Nelangsa Petani Garut, Stok Sayuran Melimpah Harganya Malah Terjun Bebas

·Bacaan 2 menit

Liputan6.com, Garut - Memasuki pertengahan bulan Ramadan tahun ini, mayoritas harga sayuran di kabupaten Garut, Jawa Barat, justru terjun bebas. Pasokan melimpah akibat anomali cuaca menjadi penyebabnya.

Asep Buhun (49), seorang pedagang sayur di Pasar Induk Ciawitali mengatakan, penurunan harga mayoritas sayuran tahun ini di luar prediksi petani.

"Perkiraan petani sekarang sudah musim kemarau ternyata hujan masih tinggi," ujarnya, Senin (26/4/2021).

Akibatnya, pasokan sejumlah komoditas pertanian melimpah, hingga menyebabkan harga sayuran di petani terjun bebas menjadi rendah.

"Bahkan kalau sampai murah sekali seperti sawi akhirnya dipakai buat pakan ternak sapi, atau ribiarkan membusuk," kata dia.

Menurut Asep, anomali cuaca yang berlangsung saat ini di luar perkiraan petani. Biasanya menjelang kuartal pertama berakhir, cuaca sudah menunjukan musim kering atau kemarau, sehingga pasokan sayuran mulai berkurang.

"Jika pasokan kurang jelas harga juga bakal mahal atau naik, sejak dari petaninya juga," kata dia.

Namun yang terjadi tahun ini justru sebaliknya, tercatat sejak salam kurun waktu setahun terakhir hingga awal bulan ini di kuartal dua ini, musim hujan masih tinggi hingga pasokan komoditas pertanian melimpah.
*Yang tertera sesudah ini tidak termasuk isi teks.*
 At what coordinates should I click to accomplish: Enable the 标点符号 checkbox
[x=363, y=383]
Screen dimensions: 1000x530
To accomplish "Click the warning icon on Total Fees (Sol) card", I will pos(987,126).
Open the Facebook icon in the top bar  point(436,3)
"Mau bagaimana lagi, kami semua pasrah, kalau masih ada yang minat meskipun untung sedikit dikeluarkan, kalau enggak ya dibiarkan busuk saja di kebun, sebab berat di ongkos angkut," ujarnya.
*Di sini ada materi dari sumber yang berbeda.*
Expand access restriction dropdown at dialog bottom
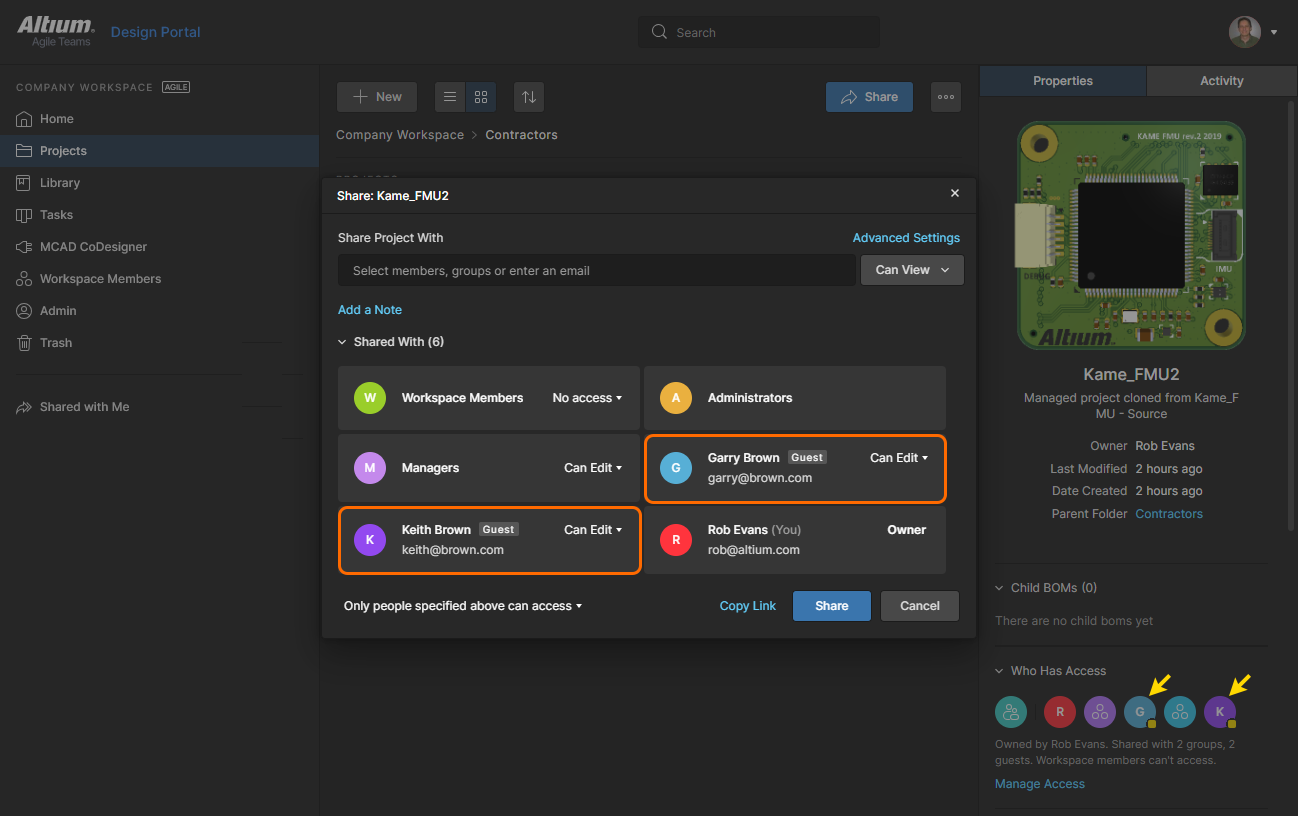Image resolution: width=1298 pixels, height=816 pixels. tap(462, 606)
Ia mencontohkan harga cabai cengek inul yang sempat menyentuh angka Rp120 ribu per kilogram, kini hanya Rp35 ribu per kilogram.
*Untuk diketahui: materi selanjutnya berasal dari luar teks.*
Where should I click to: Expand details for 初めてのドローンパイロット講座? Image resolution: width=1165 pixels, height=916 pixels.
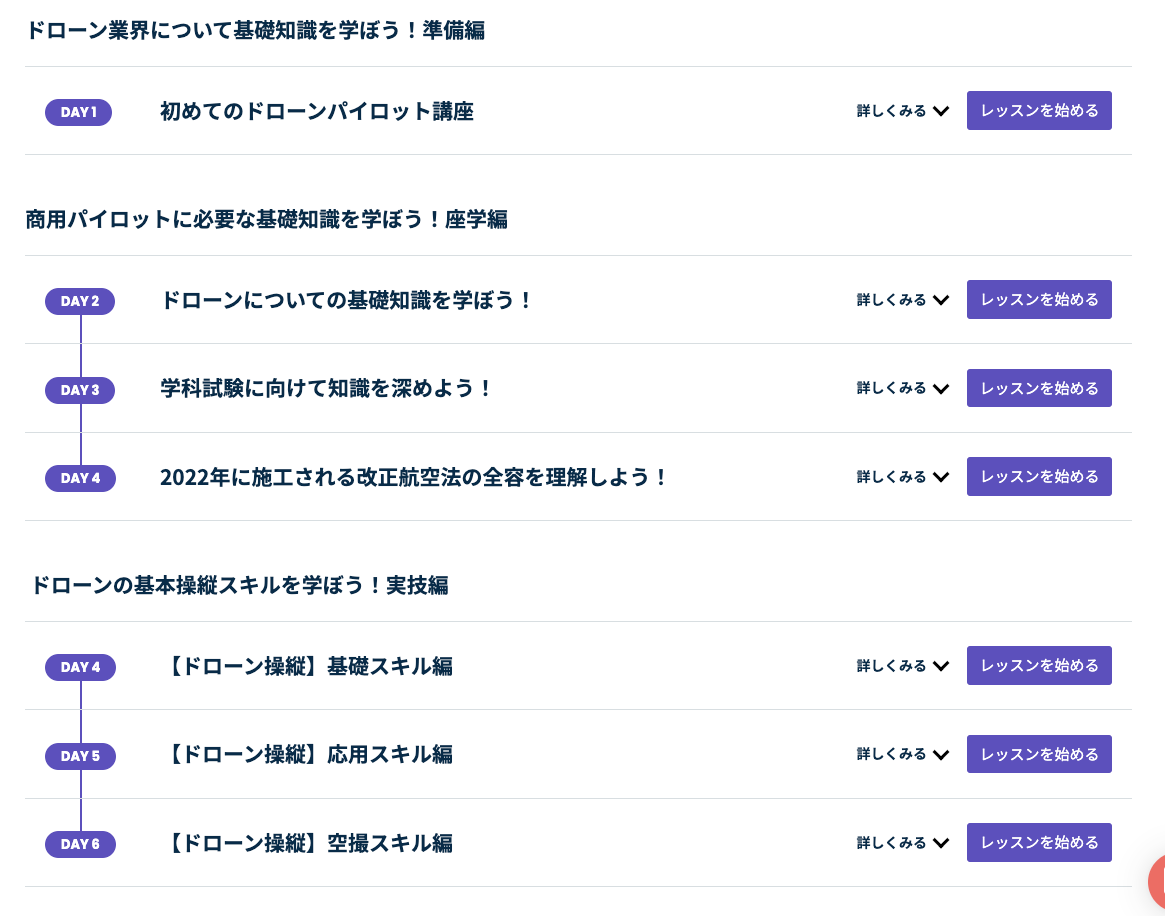pos(903,111)
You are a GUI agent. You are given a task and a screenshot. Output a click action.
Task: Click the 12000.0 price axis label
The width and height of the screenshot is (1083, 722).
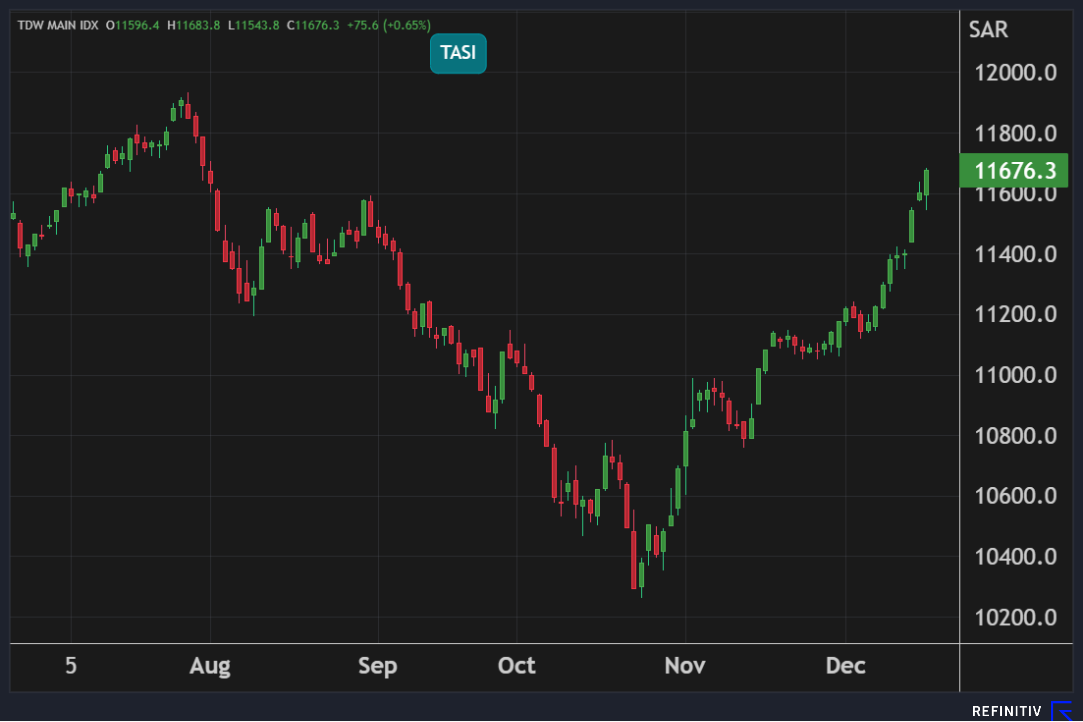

"Beberapa hari lalu masih di angka Rp45 ribu, kini benar-benar murah," katanya.

Kemudian harga tomat hanya berkisar Rp3 ribu per kilogram, dari sebelumnya Rp6 ribu per kilogram, wortel Rp3 ribu dari sebelumnya Rp6 ribu, timun Rp2.500 dari sebelumnya Rp4.500 per kilogram, kol Rp2 ribu dari sebelumnya Rp4 ribu, buncis Rp2 ribu dari Rp6 ribu.

"Bahkan harga sawi hanya Rp1.000 per kilo dari sebelumnya Rp3 ribu per kilogram," kata dia.

Selain anomali cuaca, kondisi penurunan harga sayuran kali ini dipicu kebijakan pemerintah mengenai larangan mudik hingga penyekatan kendaraan dari dan menuju koa besar.

"Kalau kota besar ditolak sudah jelas barang mereka masuk seluruhnya ke pasar Garut, sehingga pasokan melimpah harga murah," kata dia.

Namun meskipun demikian, ia berharap anomali cuaca segera berakhir, serta kebijakan pemerintah mengenai pembatasan kendaraan, segera dicabut pemerintah, sehingga pasokan komoditas sayuran menjadi lancar.

"Asal permintaan sesuai dengan pasokan harga bakal seimbang, ini sebaliknya permintaan rendah, barang banyak," kata dia.